December 9, 2022

Institute for the Study of War: Russia sets up position on island in the Dnipro River

Institute for the Study of War

Russian President Vladimir Putin continues to discuss negotiations with Ukraine as a means of separating Ukraine from its Western supporters by portraying Kyiv as unwilling to compromise or even to engage in serious talks. During a news conference at the Eurasian Economic Union summit in Bishkek, Kyrgyzstan, on December 9, Putin clarified his December 7 statements wherein he suggested that Russia was preparing for a “lengthy” war and stated that he meant the settlement process would be protracted. Putin emphasized that the settlement process will be challenging and take time, and that all participants will need to agree with realities on the ground in Ukraine (by which he presumably means recognizing Russian control of any territories it has annexed), but that at the end of the day, Russia is open to negotiations. Putin also criticized statements made by former German chancellor Angela Merkel that the 2014 Minsk Agreements were an attempt to “buy time for Ukraine” and accused Merkel and the West of propagating distrust in negotiating future settlements. Putin remarked that based on this understanding of the Minsk Agreements, perhaps Russia should have begun military operations earlier. Despite the constant employment of adversarial rhetoric regarding the settlement process, Putin continued to claim that Russia remains open to the possibility of negotiations.

Putin has consistently weaponized invocations of the negotiation process to isolate Ukraine from partner support by framing Ukraine as refusing concessions and likely seeks to use any ceasefire and negotiation window to allow Russian troops time to reconstitute and relaunch operations, thus depriving Ukraine of the initiative. A ceasefire agreement that occurs soon enough to allow Russian forces to rest and refit this winter is extremely unlikely, however. Negotiating a protracted, theater-wide ceasefire takes time. Russia and Ukraine are extremely far apart on the terms of any such agreement, and it is almost impossible to imagine a ceasefire being agreed to, let alone implemented, for some months, which would deprive Russia of the opportunity to pause Ukrainian winter counter-offensives and reset before spring.

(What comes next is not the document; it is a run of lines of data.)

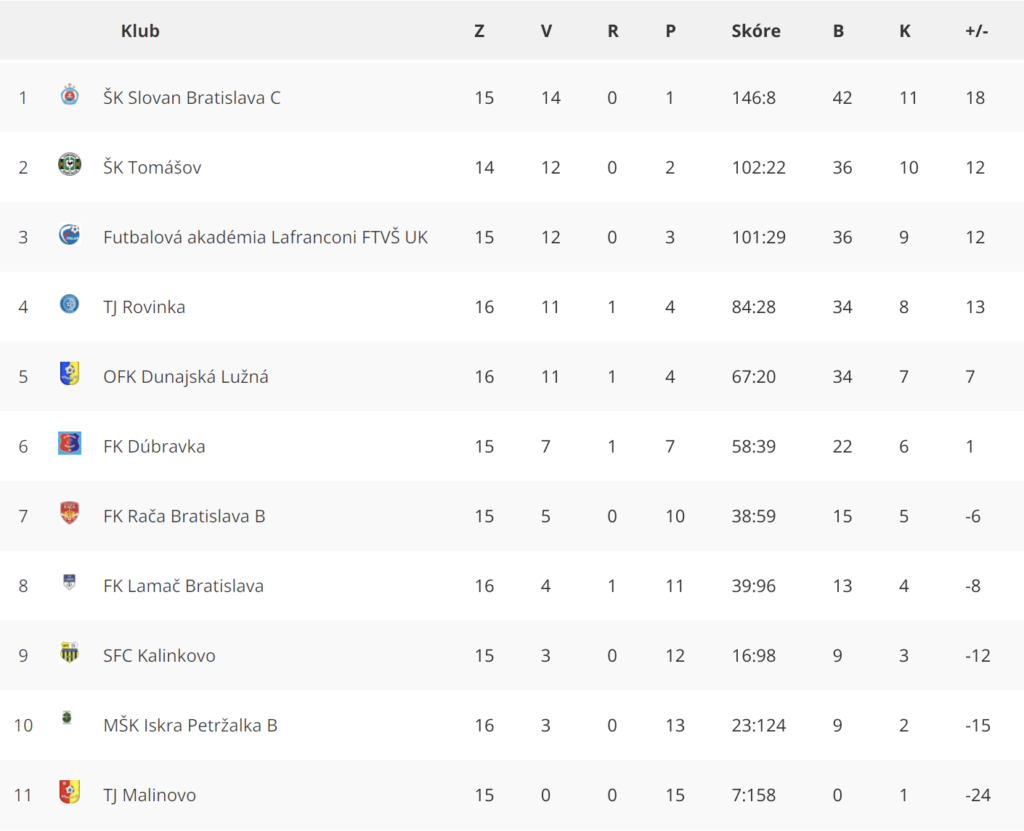Screen dimensions: 1024x831
Task: Click the Lafranconi FTVŠ UK academy crest
Action: (x=69, y=235)
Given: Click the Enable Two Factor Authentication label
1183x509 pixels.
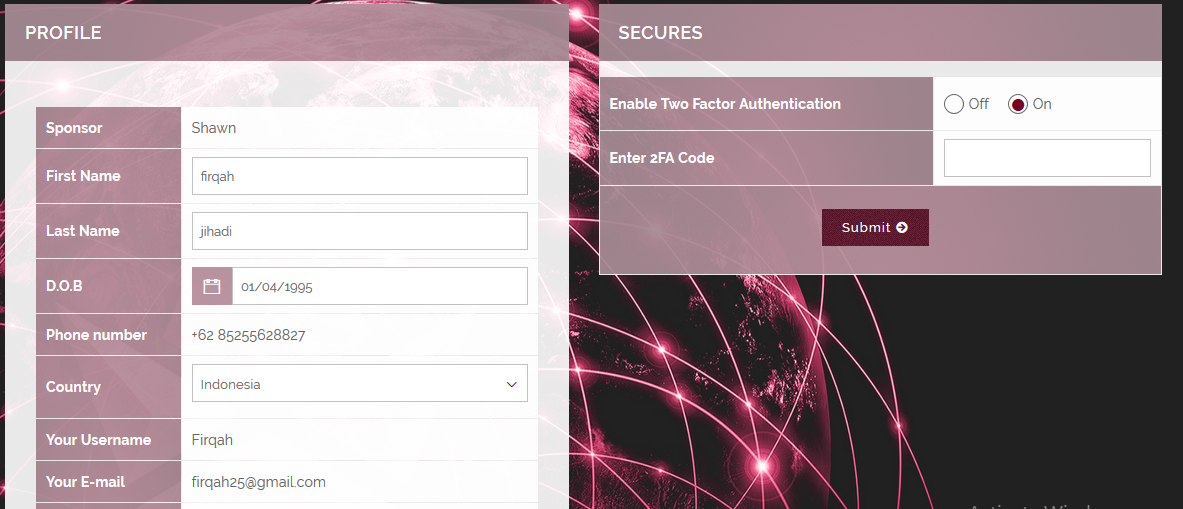Looking at the screenshot, I should [725, 104].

Putin may be overly optimistic about the prospects for a more immediate cessation of hostilities, but that is also unlikely given his rhetoric as well as statements by Ukrainian leaders and the West, of which he is well aware. It is more likely that Putin is fanning discussions of a ceasefire primarily as part of an information operation designed to expand cleavages between Ukraine and its backers by portraying Kyiv as unwilling to talk. Putin is likely secondarily setting conditions for actual negotiations sometime in 2023, presumably after Russian forces have secured more of the territory he claims to have annexed.

Key Takeaways

  • Russian President Vladimir Putin continues to discuss negotiations with Ukraine as a means of separating Ukraine from its Western supporters by portraying Kyiv as unwilling to compromise or even to talk seriously.
  • Putin’s positioning in the Russian information space continues to oscillate between supporting the Russian Ministry of Defense (MoD) and backing the nationalist and pro-war milblogger community.
  • An independent open-source investigation by the BBC’s Russia service and independent Russia outlet Mediazona found that members of Russian national republics deploy to Ukraine at disproportionately higher rates than ethnically Russian oblasts, but that ethnic Russians are dying at a rate proportional to their representation in the Russian Federation population, contrary to previous ISW assessments.
  • Russian officials strengthened existing legislation to stifle domestic dissent.
  • Senior US officials stated that Russia is providing an unprecedented level of military and technical support to Iran in exchange for Iranian-made weapons systems.
  • Russian forces established defensive lines near Svatove, and Russian and Ukrainian forces conducted ground attacks near Kreminna.
  • Russian forces continued ground attacks near Bakhmut and Avdiivka.
  • Russian forces may have established positions on an island west of Kherson City in the Dnipro River.
  • Ukrainian forces’ interdiction campaign against Russian military assets and logistics hubs in southern Ukraine has likely degraded Russian forces, their logistics lines, and broader Russian morale.
  • Putin doubled down on claims that Russia will not conduct a second wave of mobilization amidst persistent concerns within Russian society.
  • Russian occupation authorities continued to strengthen physical, legal, and social control over occupied territories.